'You can’t have a scofflaw as a judge’

By The West Virginia Record | Jun 26, 2018

Despite his claims of innocence, suspended state Supreme Court Justice Allen Loughry should resign “for the common good of the state, the court, and the judiciary.”

Indiana University law professor and judicial ethics expert Charles Geyh predicts that West Virginia Supreme Court Justice Allen Loughry will “step down in the next few days.”

The Judicial Investigation Commission (JIC) has lodged a 32-count Statement of Charges against Loughry for violations of the Code of Judicial Conduct, the state Supreme Court has suspended him without pay, and Gov. Jim Justice and legislative leaders from both parties have called for his resignation.

Last Wednesday, a federal grand jury indicted Loughry on 22 counts involving lying to federal agents, witness tampering, mail fraud, and wire fraud. If convicted, he faces fines of $5.5 million and 395 years in prison. 

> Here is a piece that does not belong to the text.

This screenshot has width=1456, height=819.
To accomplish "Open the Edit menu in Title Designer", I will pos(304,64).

This week, the Legislature went into special session to begin the process of impeachment.


“It’s all coming to a head,” says Geyh.

“This is an extremely serious case. It’s almost a classic Watergate-style problem,” he observes. “If the allegations are true, you have the original misconduct being bad in its own right, and then you have the cover-up being even worse.”

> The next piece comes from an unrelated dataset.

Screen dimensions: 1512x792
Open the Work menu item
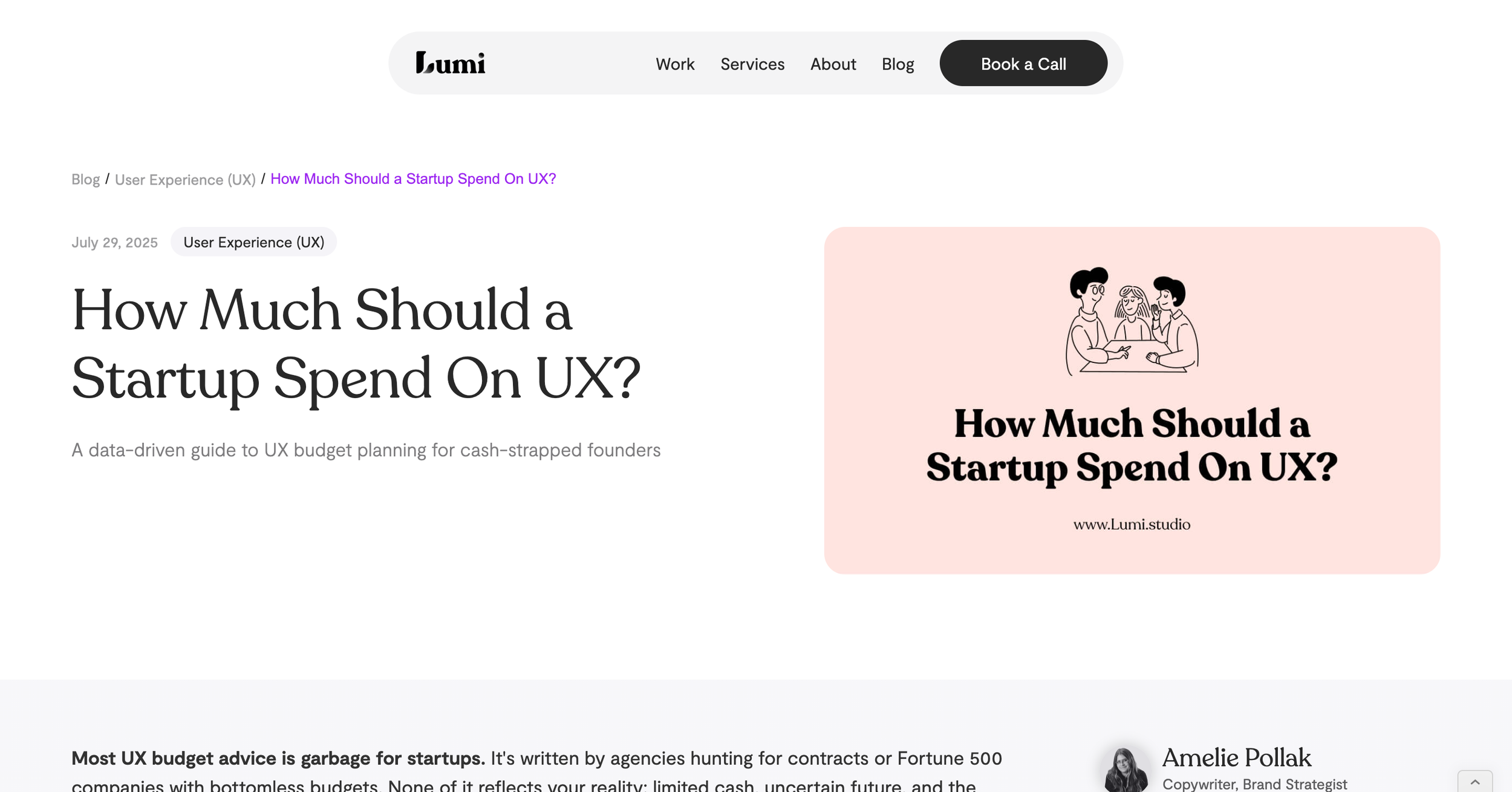coord(675,64)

To top it all off, the alleged perpetrator of the various offenses is a supreme court justice.

“Judges are under a duty to promote public trust and confidence in the judiciary,” Geyh emphasizes. “Taking stuff and lying about taking stuff … you’re looking at calling your integrity into question. As a judge, you have to follow the law, and you can’t have a scofflaw as a judge.”

If Loughry misappropriated state furniture as charged and then lied about it, “that is an awful integrity issue,” Geyh asserts, deploring the “hypocrisy and duplicity” of such behavior on the part of a judge.

“I try my best to see both sides in situations like this,” says Geyh, “but it seems to me that there is no other side. It seems to me that the reality of it is that the [JIC] nailed it. If they have evidentiary support, which they seem to do, they have him dead to rights.”

Despite his claims of innocence, Loughry should resign, Geyh argues, “for the common good of the state, the court, and the judiciary.”

So he should. The sooner, the better.